* Consigne:
D'après le texte fourni ci-dessous, quelle somme la société Éditions Tonkam demande-t-elle à la Cour de mettre à la charge de l'État ?

* Texte fourni:
------------------------

Vu la procédure suivante :
Procédure contentieuse antérieure :
La société Éditions Tonkam, anciennement société Scheffer, a demandé au Tribunal administratif de Paris la décharge des cotisations supplémentaires d'impôt sur les sociétés qui lui ont été assignées au titre des exercices clos en 2008 et en 2009, ainsi que la décharge des intérêts de retard correspondants.
Par un jugement n° 1316669/1-3 du 31 octobre 2014, le Tribunal administratif de Paris a rejeté la requête de la société Éditions Tonkam.
Procédure devant la Cour :
Par une requête enregistrée le 26 décembre 2014 par télécopie et régularisée le
29 décembre 2014, la société Éditions Tonkam, représentée par MeA..., demande à la Cour :
1°) d'annuler le jugement n° 1316669/1-3 du 31 octobre 2014 du Tribunal administratif de Paris ;
2°) de prononcer la décharge des impositions supplémentaires auxquelles elle a été assujettie et des intérêts de retard correspondants ;
3°) de mettre à la charge de l'Etat le versement de la somme de 5 000 euros sur le fondement de l'article L. 761-1 du code de justice administrative.
Elle soutient que :
- la provision pour mévente a pour objet de prendre en compte l'ensemble des tirages effectués sans tenir compte du fait que certains d'entre eux ont pu par la suite être retirés du circuit de vente ; l'instruction 4A-3-01 du 5 mars 2001 traduit l'accord entre la profession et l'administration sur le régime d'évaluation des stocks spécifique au secteur de l'édition du livre ; elle a appliqué strictement l'instruction du 5 mars 2001 qui permettait la prise en compte des spécimens et ouvrages pilonnés pour le calcul de la provision pour mévente ; l'administration ne saurait opposer l'instruction 4A-6-10 du 28 mai 2010 qui est postérieure aux exercices contrôlés ;
- l'éditeur français, qui est confronté à un risque parfaitement répertorié depuis des années, s'engage par contrat à publier un certain nombre de titres dans une série avec un minimum garanti déjà payé et fixé en fonction d'un tirage minimum ; lorsqu'elle constate à la clôture de l'exercice que le minimum garanti n'est pas couvert en raison d'un niveau excessif par rapport au potentiel commercial de la série, elle comptabilise une provision pour dépréciation après la publication ;
- le calcul de la dépréciation est déterminé en fonction des ventes moyennes par titre des ouvrages déjà parus dans la série ; la méthode forfaitaire appliquée est individualisée dès lors que le minimum garanti non couvert est examiné et confronté aux résultats de la commercialisation du livre sur lequel il porte et de la série dans laquelle il s'insère ; contrairement à ce que soutient l'administration, les premiers résultats de commercialisation des ouvrages parus durant les trois derniers mois de l'exercice sont connus lors de l'arrêté des comptes.

------------------------

* Données fournies:
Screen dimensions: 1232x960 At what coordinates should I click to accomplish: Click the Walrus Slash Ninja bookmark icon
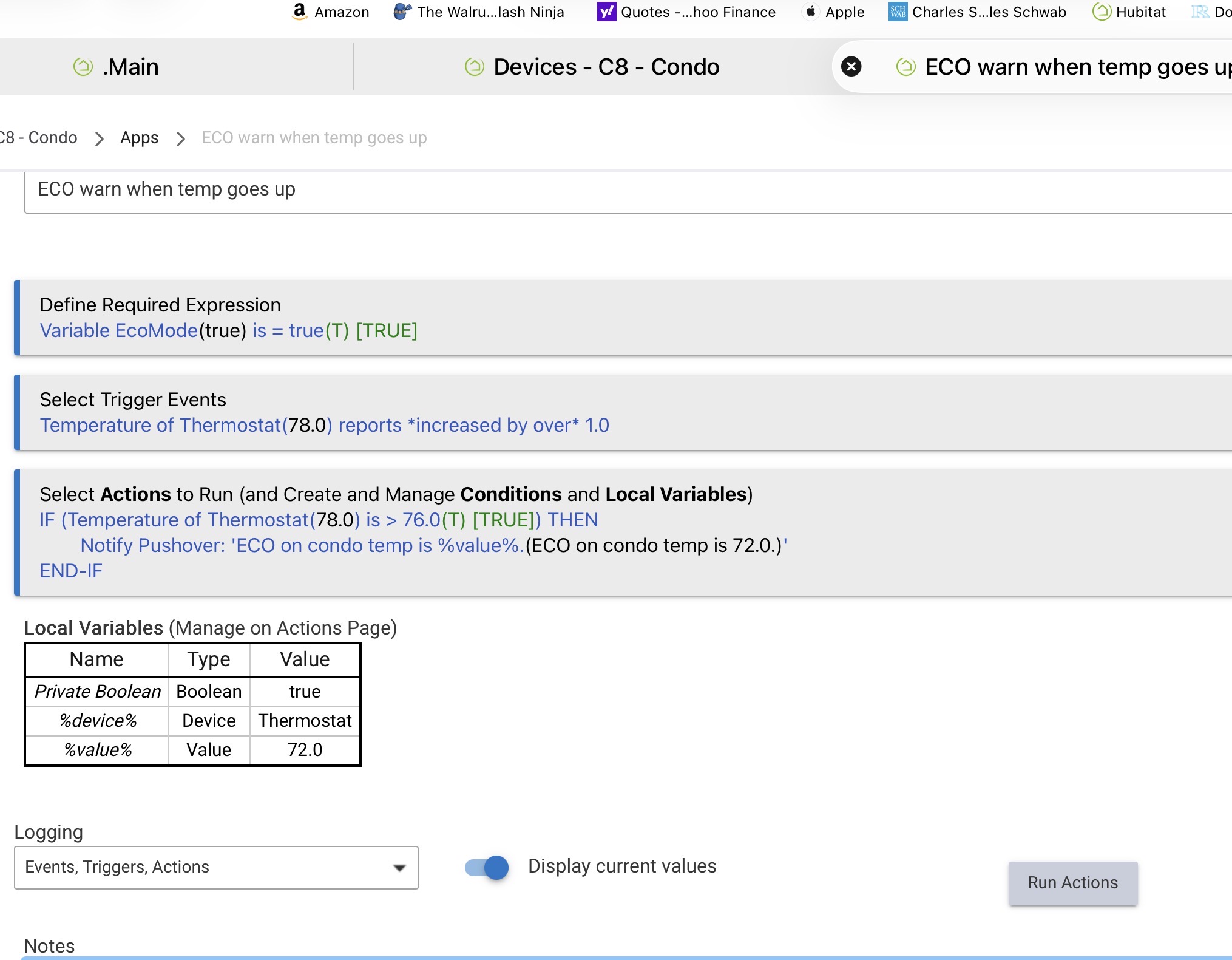coord(402,12)
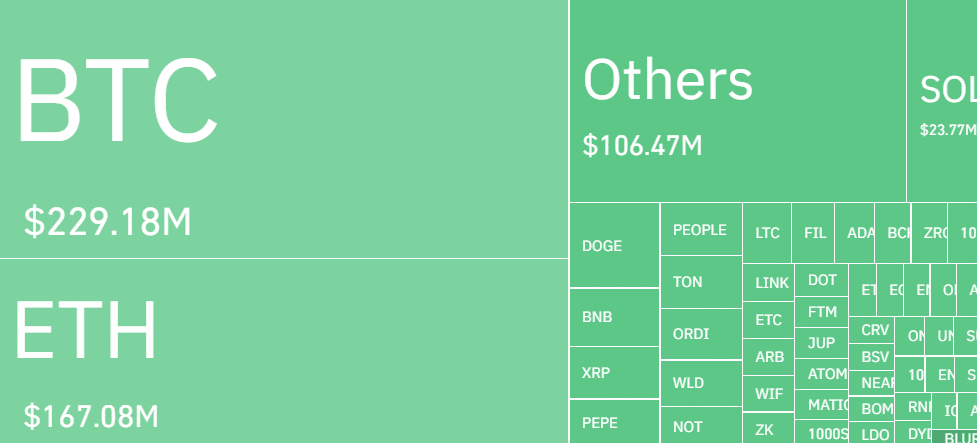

------------------------

* Réponse:
Elle demande que l'État verse la somme de 5 000 euros, sur le fondement de l'article L. 761-1 du code de justice administrative.